**Task to complete**
Line by line, output everything from the one that contains "Instruction: Click the" through the end of the material below, exactly as written and with no pictures.

=====

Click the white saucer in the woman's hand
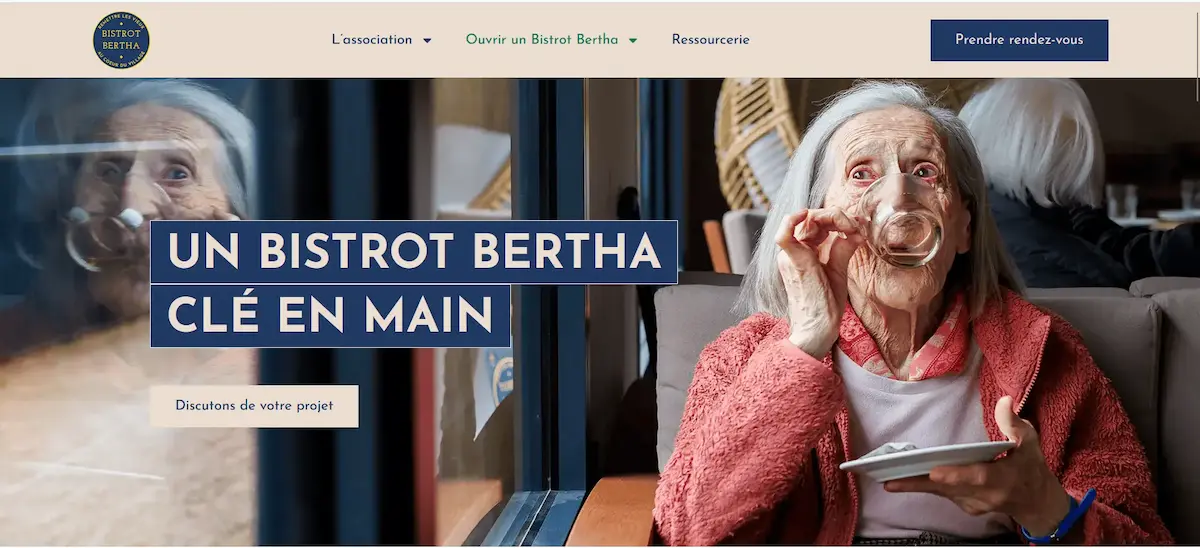 (925, 460)
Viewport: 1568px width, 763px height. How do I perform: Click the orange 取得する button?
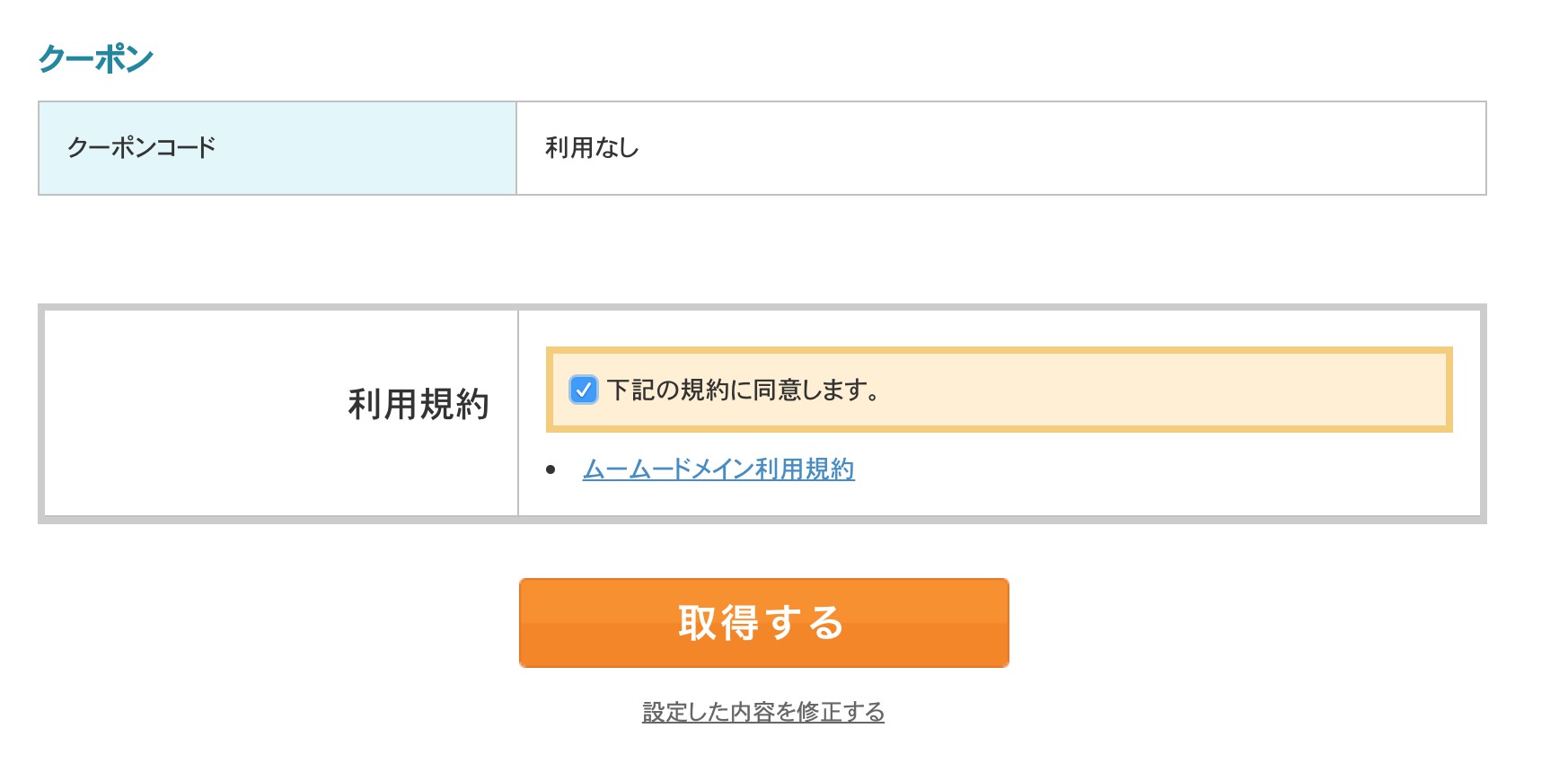tap(764, 623)
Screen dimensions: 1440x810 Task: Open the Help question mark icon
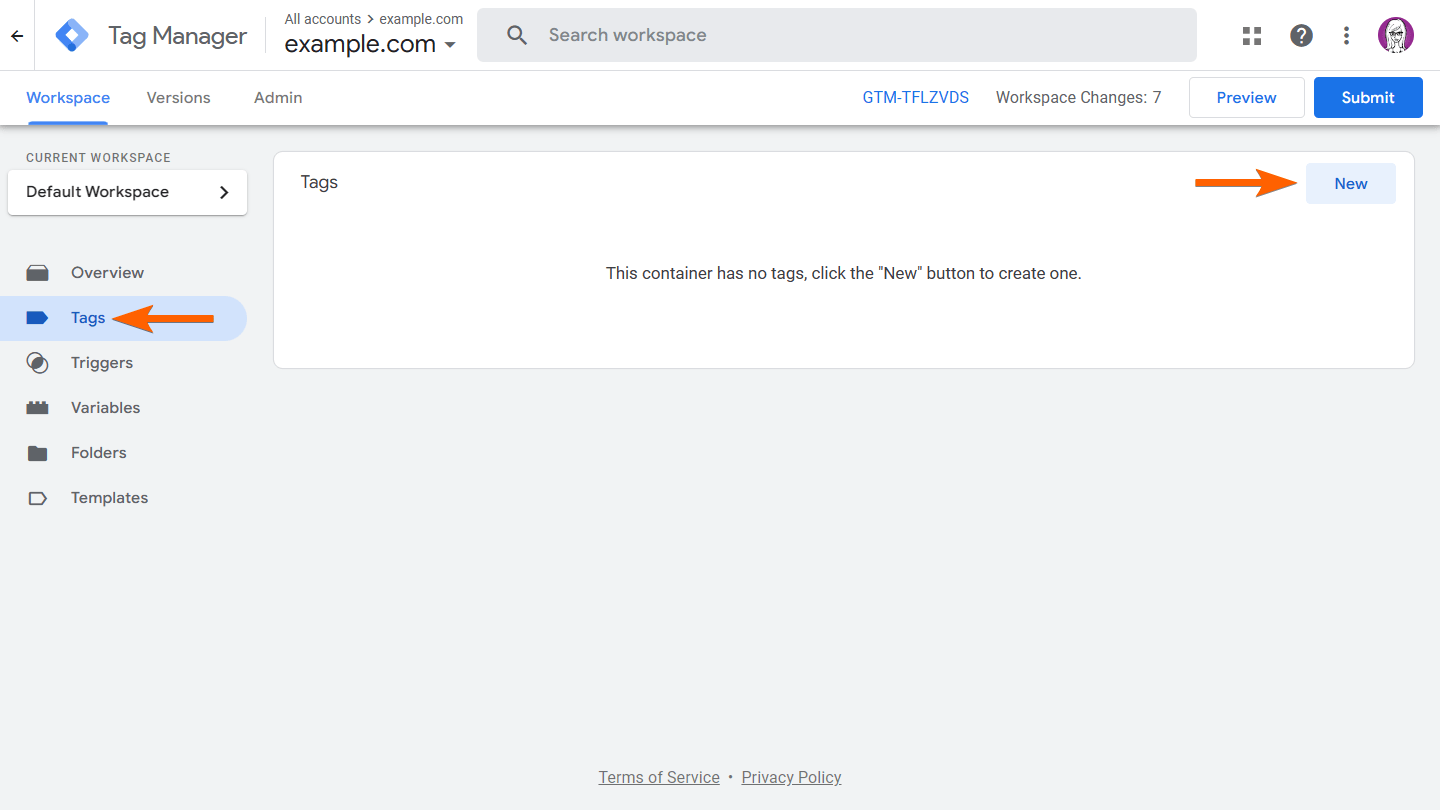tap(1301, 36)
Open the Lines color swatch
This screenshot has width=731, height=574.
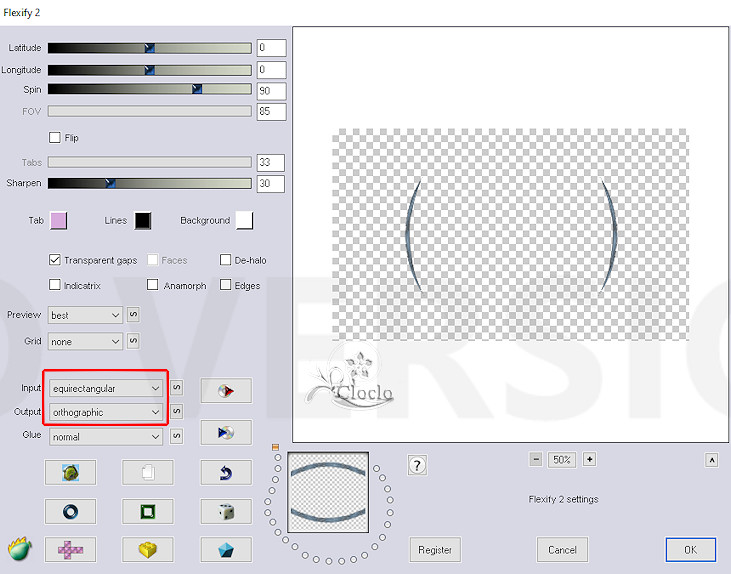143,220
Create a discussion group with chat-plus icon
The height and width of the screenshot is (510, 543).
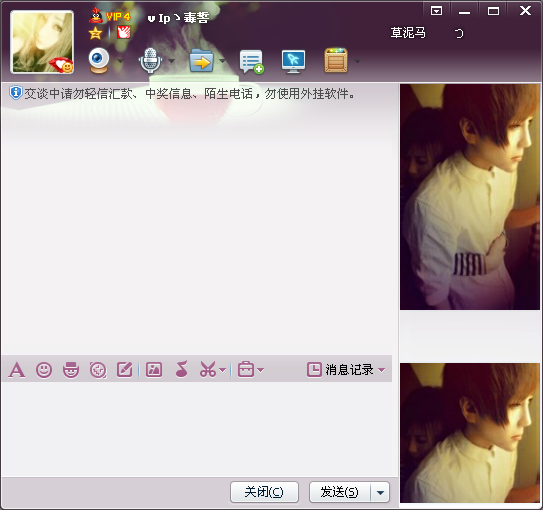252,62
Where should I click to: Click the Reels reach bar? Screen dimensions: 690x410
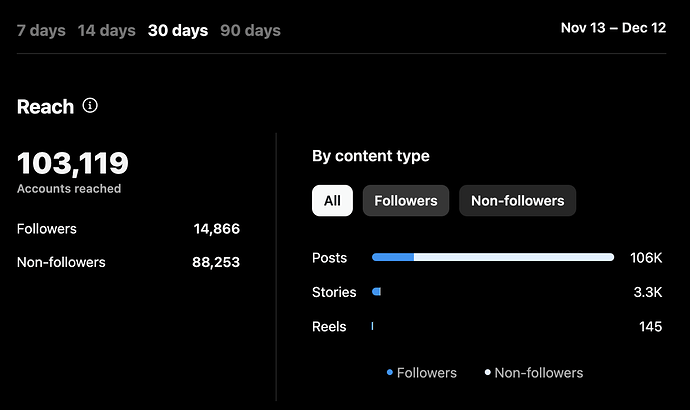[372, 326]
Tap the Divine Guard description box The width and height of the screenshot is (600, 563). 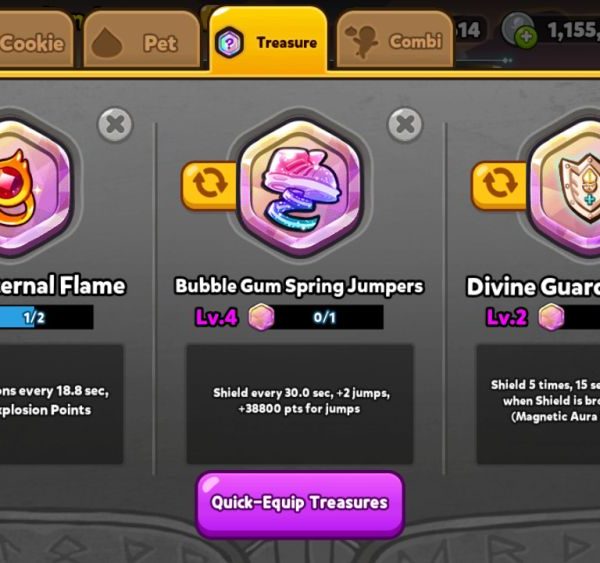click(538, 405)

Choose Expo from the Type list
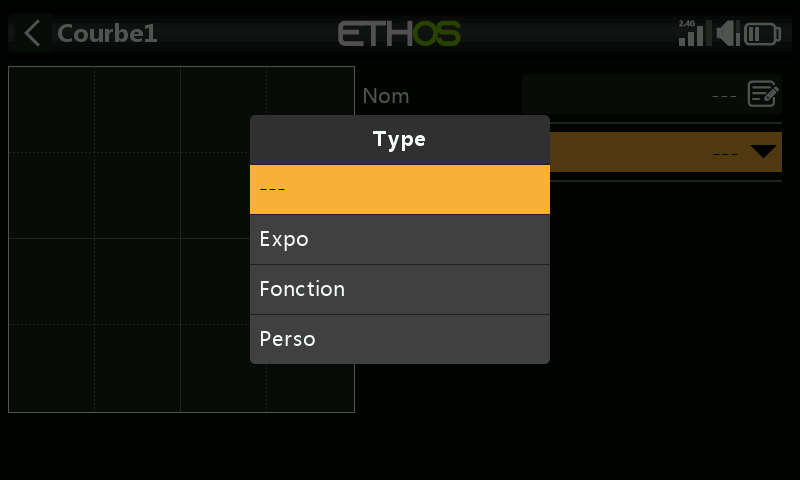click(x=399, y=239)
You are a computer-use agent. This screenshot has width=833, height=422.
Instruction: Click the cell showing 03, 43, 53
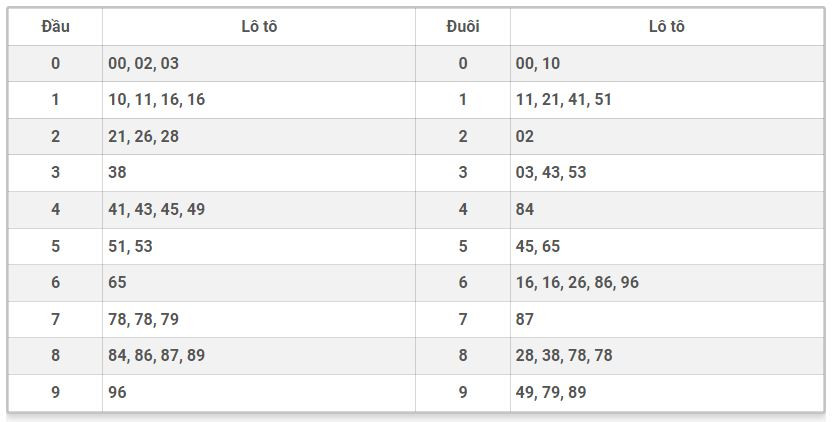(x=551, y=173)
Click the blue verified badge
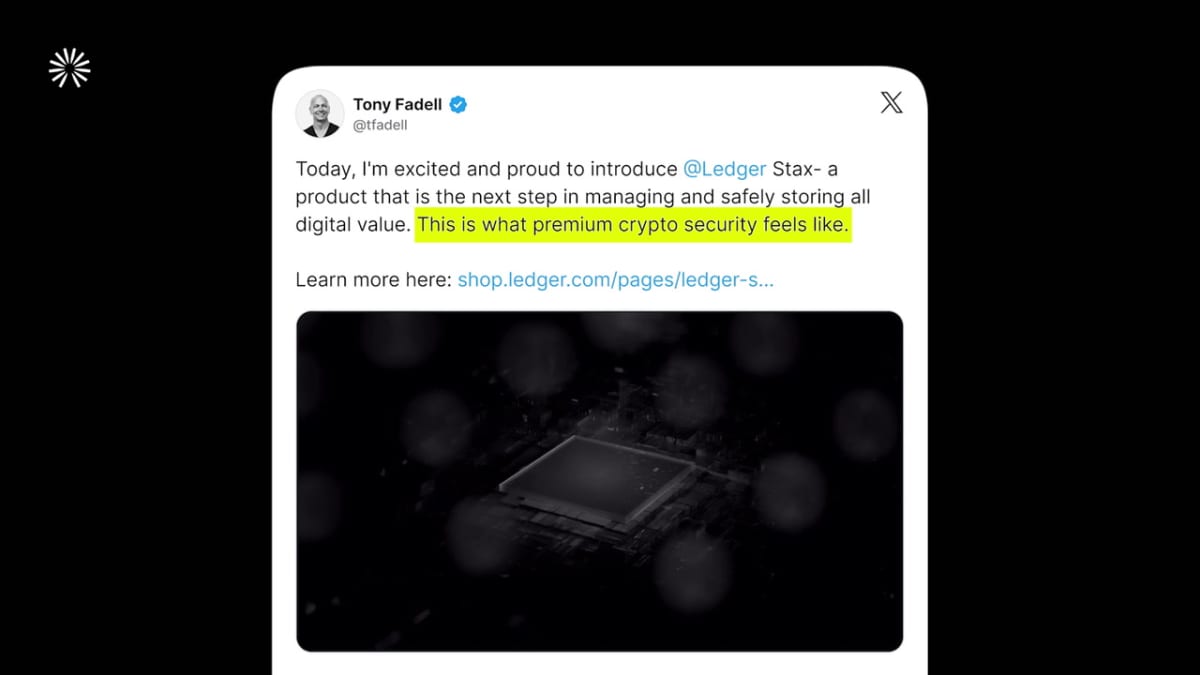Viewport: 1200px width, 675px height. click(x=458, y=104)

=====

**Exercise output**
Instruction: Click the cell showing 03, 43, 53
(x=551, y=173)
Click the blue verified badge
Viewport: 1200px width, 675px height. click(x=458, y=104)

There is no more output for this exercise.